There is something that I've wondered about for a while. I wonder if others
handle things similar to me or if I am missing something.

In designing various databases, I have come to use and autonumber for the
primary key for the majority of them because users tend to need to change
them if it is something useful like SSN or whatever, and this is a problem
due to other tables using as a foreign key, etc.

I know there is cascading updates and deletes in access, but just wondering,

Am I right to just use autonumbering for primary keys and store these
would-be primary keys in a non key field to avoid the issue?

Thanks for your input.

Shane
 
I going to repost what I wrote on this a few days ago...

An autonumber is some mechanistic to generate a number. To you and me, all
we care about is that we have a relation from customers to customers invoice
table. Do we really care, or have to know what number is used?

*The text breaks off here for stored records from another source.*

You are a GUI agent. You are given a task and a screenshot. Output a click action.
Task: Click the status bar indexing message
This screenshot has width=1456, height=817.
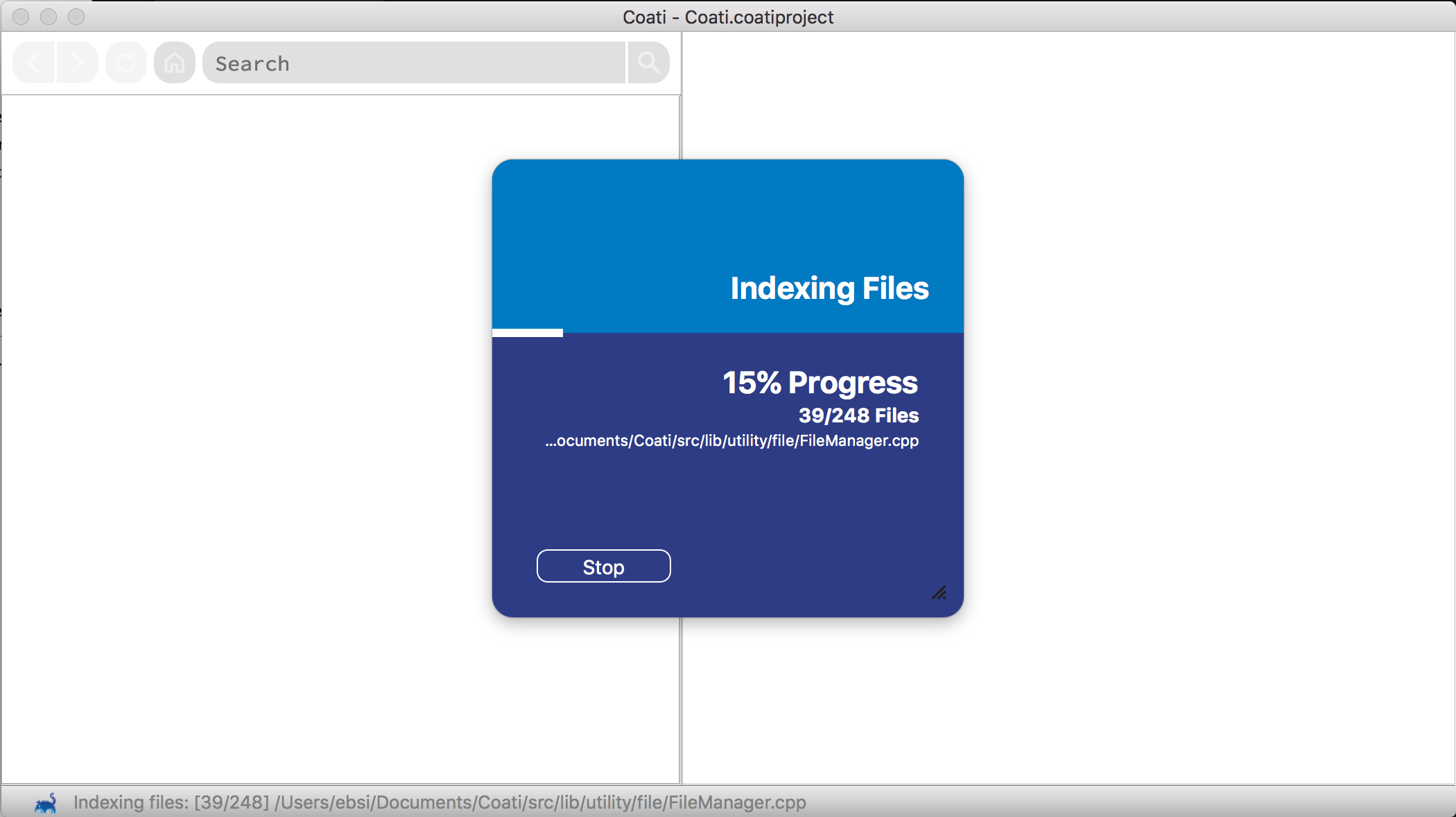(440, 802)
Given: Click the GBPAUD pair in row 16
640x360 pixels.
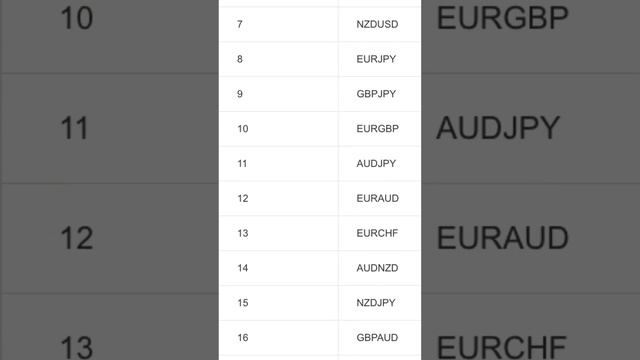Looking at the screenshot, I should tap(377, 338).
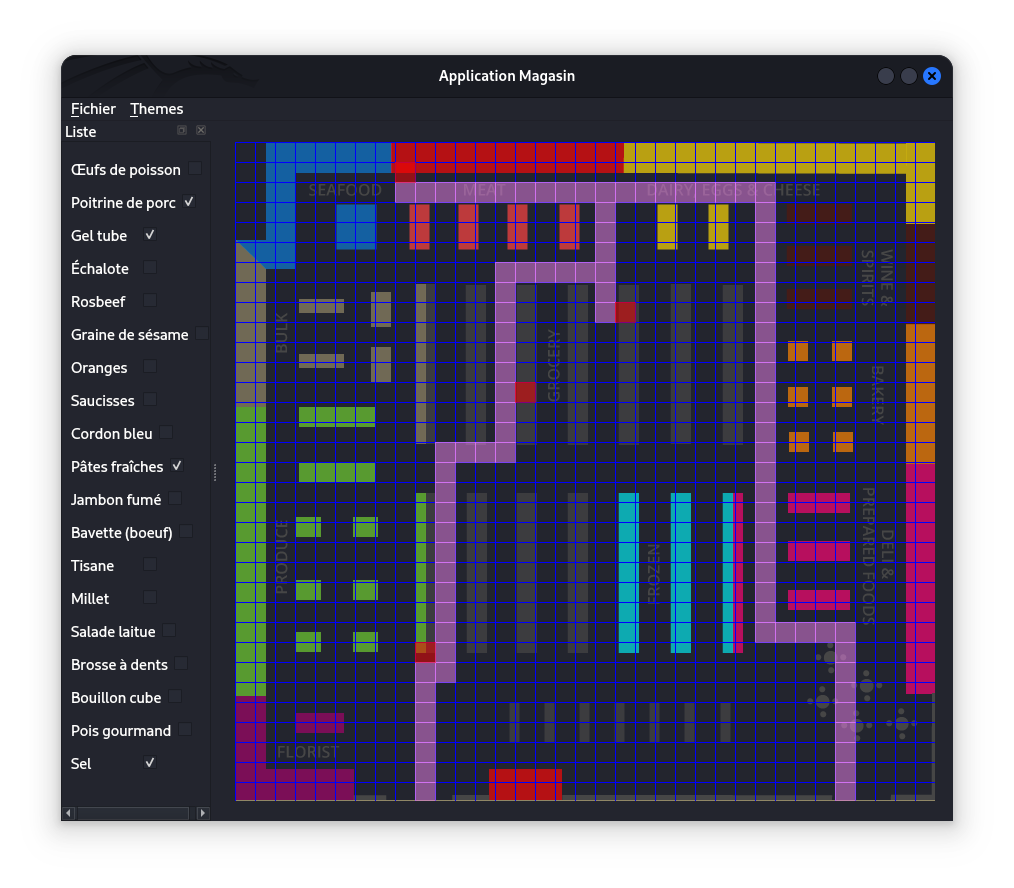Uncheck the Poitrine de porc item

(x=189, y=202)
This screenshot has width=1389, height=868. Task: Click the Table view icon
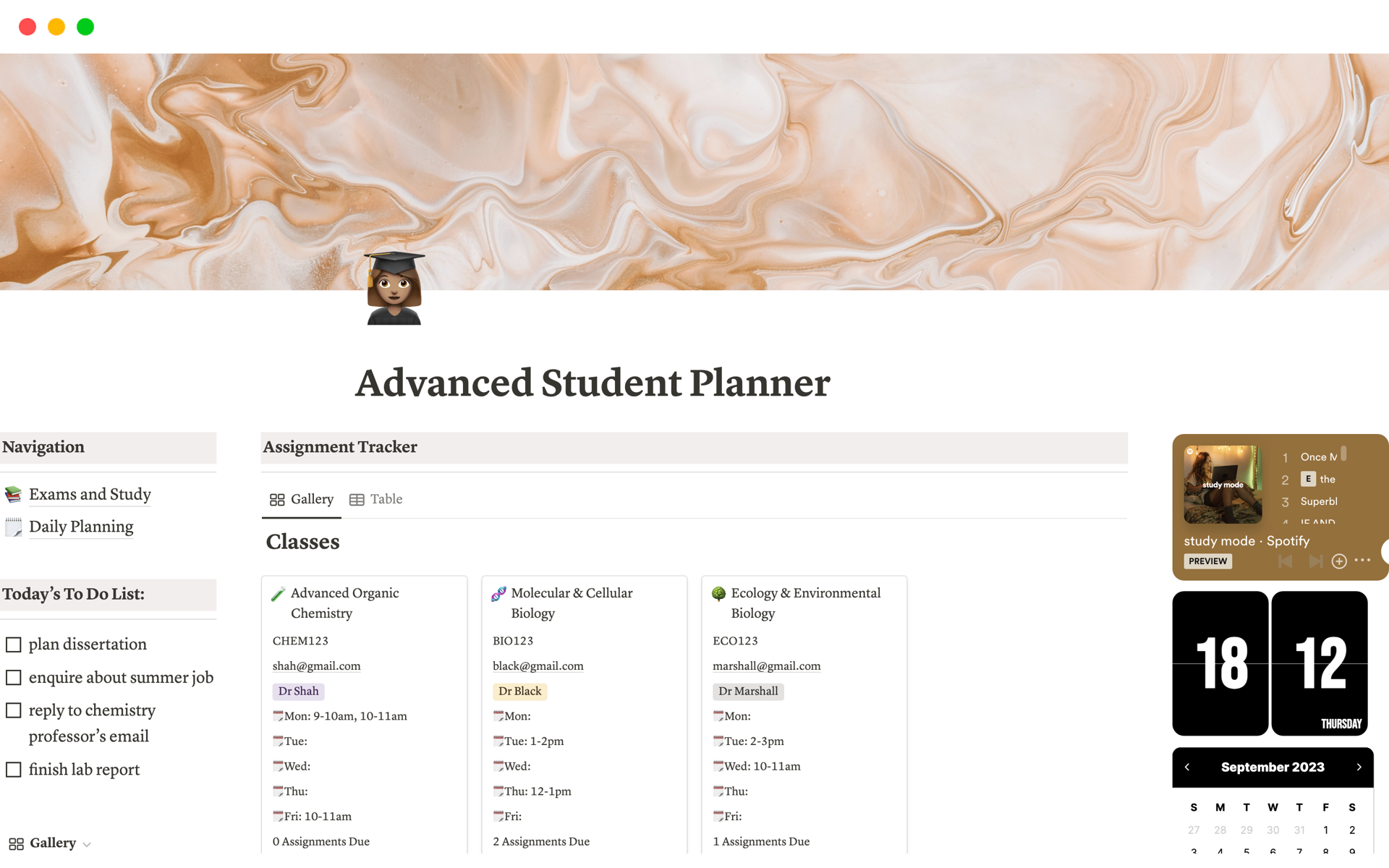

Really, when word loads into memory, we don't care about the number used for
the memory location. Really, when ms-access has a relation between customers
and the invoice file...again we don't give a hoot about what number is used.
Me, or you never sees the segment number when word loads, and we as users
will never see the autonumber either.

These numbers are NOT for humans to see.....

I mean, do you want ms-word to start showing you the memory
segment numbers it uses to load a document into memory? It would be crazy to
force users to deal with memory segment numbers when using word.

With ms-access, YOU NOW are the software developer. So, just like those
developers who creased word, they don't show users what memory location the
documents load into. You as a developer has a responsibly to NOT LET USERS
see the autonumber.

If you need some number for your users, then you need to write your own
custom code that generates those numbers for human consumption (say, things
like invoice number etc.). You do NOT want to use the invoice number for
relations etc (you still use a internal autonumber, and that way you don't
even care if the invoice has a invoice number, or perhaps you wait a
specified time until a invoice number is given. Either way, you can still
have your relational database function...but behind the scenes it is using a
autonumber).

It is a mistake here is to try and let humans see, or even refer to, or use
the
autonumber in any way. Autonumbers are NOT to be given meaning by
humans...but ONLY to your software.

So, yes...Shane, your line of thinking makes a lot of sense. Further, often,
some things like invoice number, or other numbers are not needed until a
given time. For example, my system does not generate invoice numbers until a
user actually tries to print. Lots of editing, and other things can occur,
and these things occur without a invoice number. If no invoice gets printed,
then no invoice number is generated, but that does not effect the relational
operation of my software. It also means that we don't have any kind of
problem of numbers and "gaps" missing that people typically complain about
when using autonumbers. We get those gaps etc since a lot of data processing
does need relational data...but then again...with autonumbers...who cares!
 
Am I right to just use autonumbering for primary keys and store these
would-be primary keys in a non key field to avoid the issue?

This question can (and maybe will) generate a lot of heated
discussion. It can almost become a religous issue - "Heretic! Heretic!
He doesn't use Autonumbers! To the stake with him! <g>"

Many (probably a mojority) of developers use the Autonumber as a
surrogate key. Some (myself among them) will use a "natural" key if
there is a good one - "good" being unique, reasonably stable, and
reasonably short. For example, there's no point IMO of putting an
Autonumber into a table of US States, or even US States and Canadian
provinces - there is a unique, short, and rarely changed two-letter
state code which makes a perfectly good natural key.

If you do put other "candidate keys" in a separate field, it's
probably a good idea to put a unique Index on the field (or
combination of fields), since the one bad thing an autonumber does is
to make otherwise-identical records non-duplicates.
 
I would one would hate to see what would happen if this
was something Albert felt strongly about.